I guess I should wait for @jar398 https://github.com/jar398 to give me
the go ahead on this, since people have expressed that they want this, but
none of the myriad docs explicitly discusses it.


Reply to this email directly or view it on GitHub
#205 (comment)
.

@kcranston
Copy link
Member

What methods does this affect?

@josephwb
Copy link
Member Author

"subtree" and "induced_subtree" (only the latter is implemented at the moment; I can turn it off if you like).

@josephwb
Copy link
Member Author

Old:

curl -X POST http://localhost:7474/db/data/ext/tree_of_life_v3/graphdb/induced_subtree -H "content-type:application/json" -d '{"node_ids":["ott501678","ott666104","ott316878"], "ott_ids":[102710,536234,810751,81461,501678]}'
{
  "node_ids_not_in_tree" : [ "ott501678" ],
  "ott_ids_not_in_tree" : [ 501678 ],
  "newick" : "(((Clangula_ott316878,Perdix_ott102710)Galloanserae_ott5839486,((Selasphorus_calliope_ott536234)Trochilidae_ott810751,Setophaga_ott666104))Neognathae_ott241846)Aves_ott81461;",
  "synth_id" : "opentree4.1"
}

New:

curl -X POST http://localhost:7474/db/data/ext/tree_of_life_v3/graphdb/induced_subtree -H "content-type:application/json" -d '{"node_ids":["ott501678","ott666104","ott316878"], "ott_ids":[102710,536234,810751,81461,501678]}'
{
  "node_ids_not_in_tree" : [ "ott501678" ],
  "ott_ids_not_in_tree" : [ 501678 ],
  "newick" : "(((Clangula_ott316878,Perdix_ott102710)Galloanserae_ott5839486,((Selasphorus_calliope_ott536234)Trochilidae_ott810751,Setophaga_ott666104)mrcaott246ott5481)Neognathae_ott241846)Aves_ott81461;",
  "synth_id" : "opentree4.1"
}

@jimallman
Copy link
Member

Thanks for the "before" and "after" examples.

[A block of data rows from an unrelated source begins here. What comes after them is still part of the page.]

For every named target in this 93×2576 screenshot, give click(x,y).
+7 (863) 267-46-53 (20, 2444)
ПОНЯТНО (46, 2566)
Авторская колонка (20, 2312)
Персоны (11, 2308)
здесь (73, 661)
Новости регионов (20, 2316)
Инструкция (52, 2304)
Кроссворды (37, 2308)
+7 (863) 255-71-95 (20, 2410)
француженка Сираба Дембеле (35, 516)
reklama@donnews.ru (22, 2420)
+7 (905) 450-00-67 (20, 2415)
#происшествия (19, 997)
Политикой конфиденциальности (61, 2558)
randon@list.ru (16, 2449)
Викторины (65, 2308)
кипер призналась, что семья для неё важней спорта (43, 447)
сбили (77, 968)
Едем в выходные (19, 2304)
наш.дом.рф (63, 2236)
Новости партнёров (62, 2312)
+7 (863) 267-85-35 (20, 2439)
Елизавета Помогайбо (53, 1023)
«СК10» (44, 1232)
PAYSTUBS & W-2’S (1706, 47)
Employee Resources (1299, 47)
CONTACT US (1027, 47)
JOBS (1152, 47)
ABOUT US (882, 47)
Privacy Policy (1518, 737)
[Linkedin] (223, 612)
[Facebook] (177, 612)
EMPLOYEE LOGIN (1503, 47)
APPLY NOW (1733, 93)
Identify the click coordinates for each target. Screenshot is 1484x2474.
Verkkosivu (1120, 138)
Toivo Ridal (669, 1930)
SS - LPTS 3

I was unclear on the consequences of this change. Do I understand correctly that this isn't just a matter of labeling, but of including entirely new nodes (e.g. mrcaott246ott5481 above)?

@jar398
Copy link
Member

jar398 commented Feb 17, 2016

we could make it an option if there are worries about clutter or space or
compatibility.
{"include_nontaxon_labels" : true , ...}
not sure how to decide this.

On Wed, Feb 17, 2016 at 4:51 PM, Joseph W. Brown [email protected]
wrote:

"subtree" and "induced_subtree" (only the latter is implemented at the
moment; I can turn it off if you like).


Reply to this email directly or view it on GitHub
#205 (comment)
.

@josephwb
Copy link
Member Author

@jimallman the trees are the exact same except for labelling.

@kcranston
Copy link
Member

+1 for including them
Ambivalent about option to exclude. Hold off until it becomes a problem? Would be a compatible change.

@josephwb
Copy link
Member Author

"nontaxon" nodes could be part of the query; a reason for them to be returned.

@jimallman
Copy link
Member

the trees are the exact same except for labelling

thanks, my Newick-fu is lacking :bowtie:

@josephwb
Copy link
Member Author

Here is subtree. Before:

curl -X POST http://localhost:7474/db/data/ext/tree_of_life_v3/graphdb/subtree -H "content-type:application/json" -d '{"node_id":"ott803675"}'
{
  "newick" : "(Gavia_stellata_ott1057044,((Gavia_arctica_ott1085739,Gavia_pacifica_ott651474),(Gavia_immer_ott1057518,Gavia_adamsii_ott90560)))Gavia_ott803675;",
  "synth_id" : "opentree4.1"
}

After:

curl -X POST http://localhost:7474/db/data/ext/tree_of_life_v3/graphdb/subtree -H "content-type:application/json" -d '{"node_id":"ott803675"}'
{
  "newick" : "(Gavia_stellata_ott1057044,((Gavia_arctica_ott1085739,Gavia_pacifica_ott651474)mrcaott651474ott1085739,(Gavia_immer_ott1057518,Gavia_adamsii_ott90560)mrcaott90560ott1057518)mrcaott90560ott651474)Gavia_ott803675;",
  "synth_id" : "opentree4.1"
}

@josephwb
Copy link
Member Author

Deployed on test for testing. Let me know if you want me to revert things.

@jar398
Copy link
Member

jar398 commented Feb 17, 2016

It would be compatible in the sense of having a /v3 URL instead of a /v2
URL. But it's easy to imagine clients used to the v2 Newicks barfing on
the v3 Newicks. That's OK with me, just cautioning on "would be a
compatible change"

But I have no strong feelings.

On Wed, Feb 17, 2016 at 5:02 PM, Joseph W. Brown [email protected]
wrote:

"nontaxon" nodes could be part of the query; a reason for them to be
returned.


Reply to this email directly or view it on GitHub
#205 (comment)
.

@josephwb
Copy link
Member Author

Please formulate some definite feelings, strong or no; otherwise how can this possibly move forward (or not)?

opentreeapi pushed a commit to OpenTreeOfLife/phylesystem-0 that referenced this issue Feb 17, 2016
See examples here: OpenTreeOfLife/treemachine#205 (comment)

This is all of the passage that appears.